The prime goal of modern electronics is to build nanostructures from individual atoms with functions such as diodes, transistors, switches, and magnetic bits, in electronic circuits and storage media. Controlling each function is still a major challenge, as even the slightest changes in the environment of the atoms can greatly change their properties.
As part of her ERC project, Katharina Franke and her team will build model systems of a few atoms on atomically clean surfaces under ultrahigh vacuum. Using scanning tunneling microscopy, they will map them at a low temperature of –268 C and investigate them electronically. Their main focus will be on magnetic atoms, which are adsorbed on a superconducting surface. Superconductors are perfect conductors in which the current is not transported by electrons, but rather by pairs of them called Cooper pairs. The interaction of the magnetic atoms with the Cooper pairs promises new possibilities for control of magnetic information. In addition to answers to such fundamental physical issues as the complex image of interactions at the atomic scale, the research is expected to draw new perspectives for the realization of electronics from individual atoms.
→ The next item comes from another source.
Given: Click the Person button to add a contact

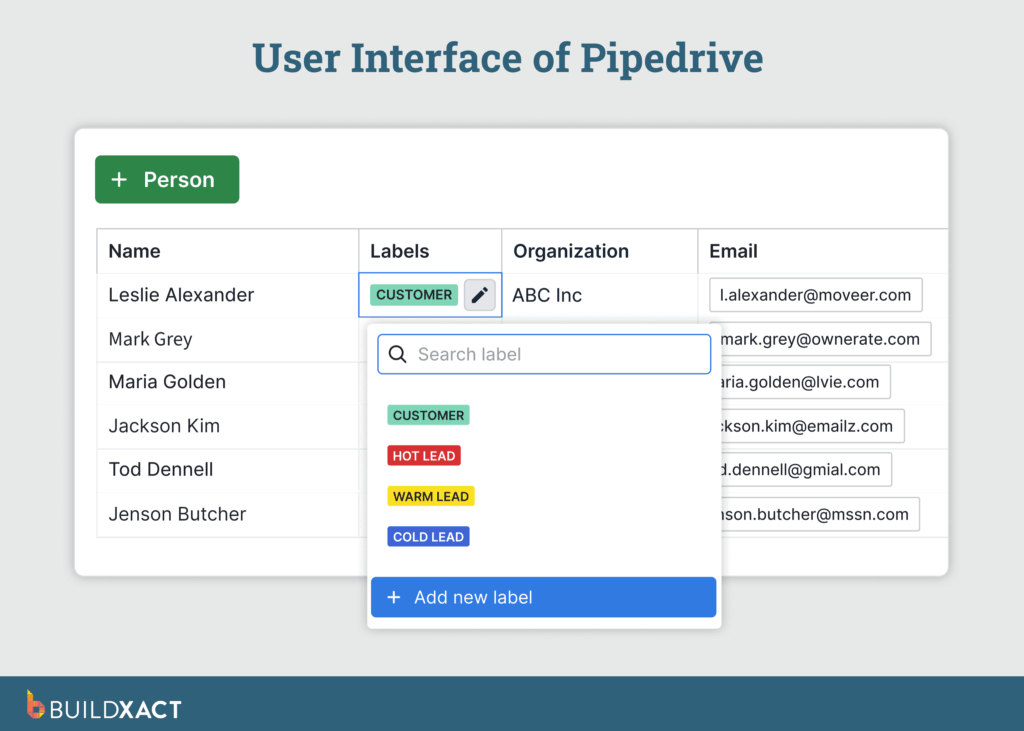Looking at the screenshot, I should tap(166, 179).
Katharina Franke majored in physics at the University of Kiel in Germany and earned her degree from Pennsylvania State University. In 2003 she received her doctorate from Freie Universität Berlin. After working as a postdoctoral researcher in Lausanne, she returned to Berlin and worked as a researcher and then a junior professor at Freie Universität Berlin, where she has been a professor of experimental physics since 2012.